While the new version runs on certain inputs faster, in the worst and average situations, it is still in O(n2). The type of bubble is not very useful for a large input set. How easy it is to code the type of bubble.
Basic Message from Brute Force Method
A first use of the brute-force method often results in an algorithm that can be strengthened with a small amount of effort. Compare successive elements of a given list with a given search key until either a match is found (successful search) or the list is exhausted without finding a match (unsuccessful search).
Key takeaways
- One of the easiest sorting methods is selection style, and it works very well for small files. As each object is actually moved at least once, it has a very significant application.

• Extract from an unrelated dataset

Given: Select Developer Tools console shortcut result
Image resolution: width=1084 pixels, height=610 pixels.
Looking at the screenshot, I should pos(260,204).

- In order to sort files with very large items (records) and small keys, section sorting is a method of choice.
- Bubble Sort, also known as Exchange Sort, is an algorithm for simple sorting.
- This works by going through the list to be sorted repeatedly, comparing two items at a time and switching them if they are in the wrong order.
Sequential Search
ALGORITHM SequentialSearch2(A [0..n], K) //With a search key as a // sentinel, the algorithm implements sequential search //Input: An array A of n elements and a search key K //Output: The position of the first element in A[0..n - 1] whose value is // equal to K or -1 if no such element is found A[n]=K i=0 while A[i] = K do i=i + 1 if i < n return i else return |
Brute-Force String Matching
Provided a string of n characters called a text and a string of m characters (m = n) called a pattern, find a text substring that matches the pattern. We want to find I the index of the leftmost character of the first matching substring in the text, to put it more specifically, so that
ti = p0 , …….., ti+j = pj ,........, ti+m-1 = pm-1 : t0 …….ti ……..ti+j …...ti+m-1 ….tn-1 text T p0 … pj ….. pm-1 pattern P
Text : 10010101101001100101111010 2. Pattern : happy Text : It's never too late to be happy childhood. N O B O D Y _ N O T I C E D _ H I M N O T N O T N O T N O T N O T N O T N O T N O T |
After a single character comparison, the algorithm almost always changes the pattern. In the worst case, before changing the pattern, the algorithm may need to make all m comparisons, and this can happen with any of the n - m + 1 attempts. In the worst case, thus, the algorithm is in (nm).
Brute - force algorithm
Calculate the distance between each pair of separate points and return the indexes of the points where the distance is smallest for them.
Algorithm BruteForceClosestPoints(P) // Input : A list P of n (n ≥ 2) points P1 = (x1 , y1) ,........, Pn = (xn , yn) // Output : Indicates index1 and index2 of the closet pair of points dmin ← ∞ for i ← 1 to n - 1 do for j ← i + 1 to n do d ← sqrt((xi - xj)2 + (yi - yj)2 ) // sqrt is the square root function if d < dmin
dmin ← d ; index1 ← i ; index2 ← j Return index1, index2 |
Key takeaways
- We mean that they have a linear or sequential relationship when data items are stored in a set, such as a list. Each piece of data is stored relative to the others in a location.
- Provided a string of n characters called a text and a string of m characters called a pattern, find a text substring that matches the pattern.
References:
- Anany Levitin: Introduction to The Design & Analysis of Algorithms, 2nd Edition, Pearson Education, 2007.
- R.C.T. Lee, S.S. Tseng, R.C. Chang & Y.T. Tsai: Introduction to the Design and Analysis of Algorithms a Strategic Approach, Tata McGraw Hill, 2005.